26   In cross‑examination, Suzanne said that Mrs Wolff started asking this within a few weeks of lending Ronald the money and repeated it every ‘fortnight, possibly three weeks thereafter.’ Suzanne said Mrs Wolff continued asking this although with less regularity ‘all the way up to September 2013’. Suzanne agreed that Mrs Wolff raised the loan with her more than 20 times and each time she made the same response.”

9. The judgment contained references to the evidence, which have been omitted in the passages set out below.

  1. Suzanne Binetter gave evidence that she did not know, as at April 2014, whether the loan to Ronald had been repaid. The judge expressed some doubt as to whether he could accept that evidence and further whether, given its improbability, he accepted other evidence of Suzanne Binetter. For present purposes, that reservation was not important. The judge concluded this section of the reasons with the following passage:

“31   Further, insofar as it is suggested that Mrs Wolff was not capable of managing her own affairs, this aspect of Suzanne’s evidence, if accepted, reveals that at least throughout the period 2010 to 2013 Mrs Wolff was clearly cognisant of the fact that she had lent money to Ronald, was aware that it had not been paid, sought advice from a trusted confidante about those matters and was capable of understanding the document she signed in April 2014. Further, Suzanne’s evidence that Mrs Wolff did not raise the loan after that time is not surprising given that, on Suzanne’s version, Mrs Wolff had previously raised it more than 20 times with someone she trusted and received no assistance every time.”

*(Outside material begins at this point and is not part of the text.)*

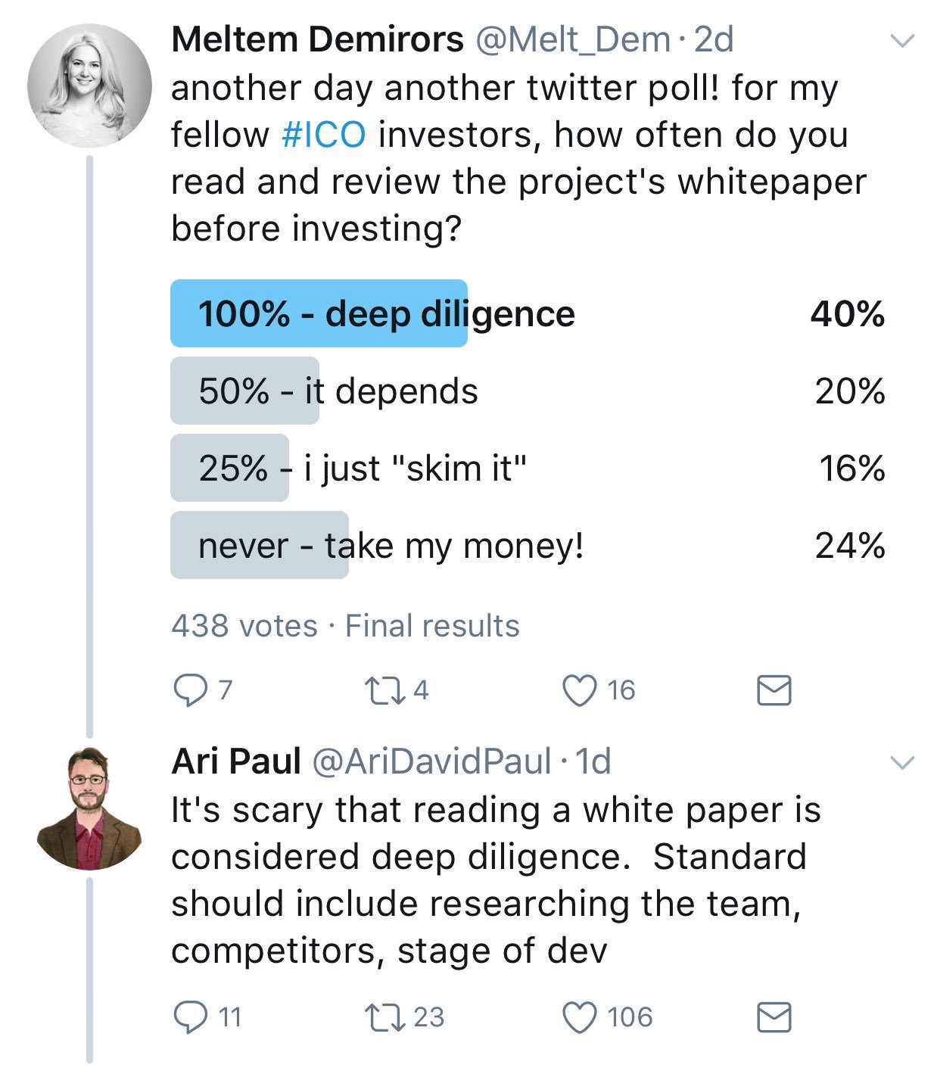Open Meltem Demirors' profile name
Screen dimensions: 934x1068
(x=317, y=39)
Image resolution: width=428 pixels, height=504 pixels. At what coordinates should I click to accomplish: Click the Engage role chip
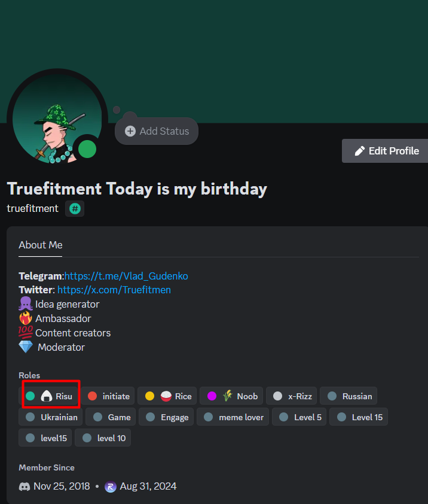tap(167, 417)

  1. On 12 March 2018, Ronald Binetter lodged an application with NCAT seeking an order for the appointment of the Public Guardian to manage Mrs Wolff’s affairs. He relied in part on allegations of impropriety by Michael Binetter, Suzanne’s husband, as a company director and to the fact that Michael Binetter was living overseas. He said that Suzanne spent “most of her time” with her husband. When proceedings were commenced, Suzanne Binetter was overseas, but returned immediately to Australia.

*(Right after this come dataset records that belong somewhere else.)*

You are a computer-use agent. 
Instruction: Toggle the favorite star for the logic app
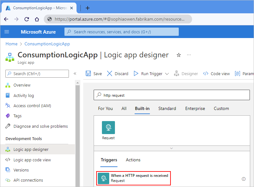coord(179,55)
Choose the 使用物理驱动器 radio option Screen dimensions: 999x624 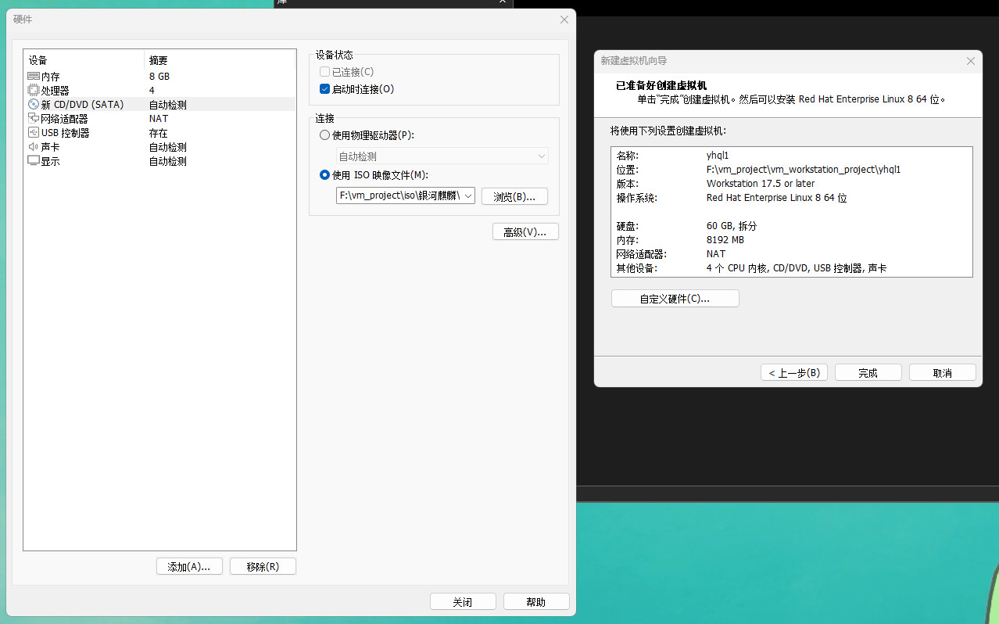click(x=325, y=135)
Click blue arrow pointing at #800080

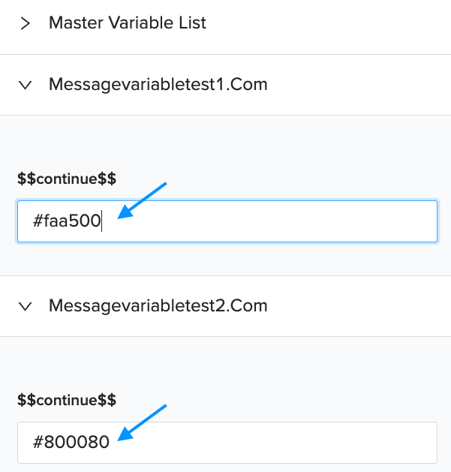coord(143,422)
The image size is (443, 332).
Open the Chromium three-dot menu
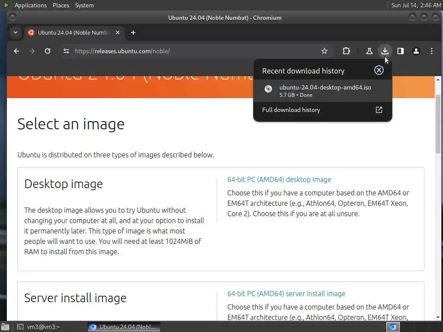click(431, 51)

  2. The judge’s summary of events continued:

“34   Suzanne was emailed these applications [to NCAT] on or around 8 April 2018. She was overseas at the time. She said that she told Margaret that they had a legal duty to Mrs Wolff to take some action. She returned to Australia on 11 April 2018 and went to see Mrs Wolff. Suzanne told Mrs Wolff that a legal matter had arisen and she needed to obtain legal representation. Suzanne’s evidence was that Mrs Wolff’s ‘first reaction was how much is it going to cost’. She agreed that Mrs Wolff comprehended what was being asked of her.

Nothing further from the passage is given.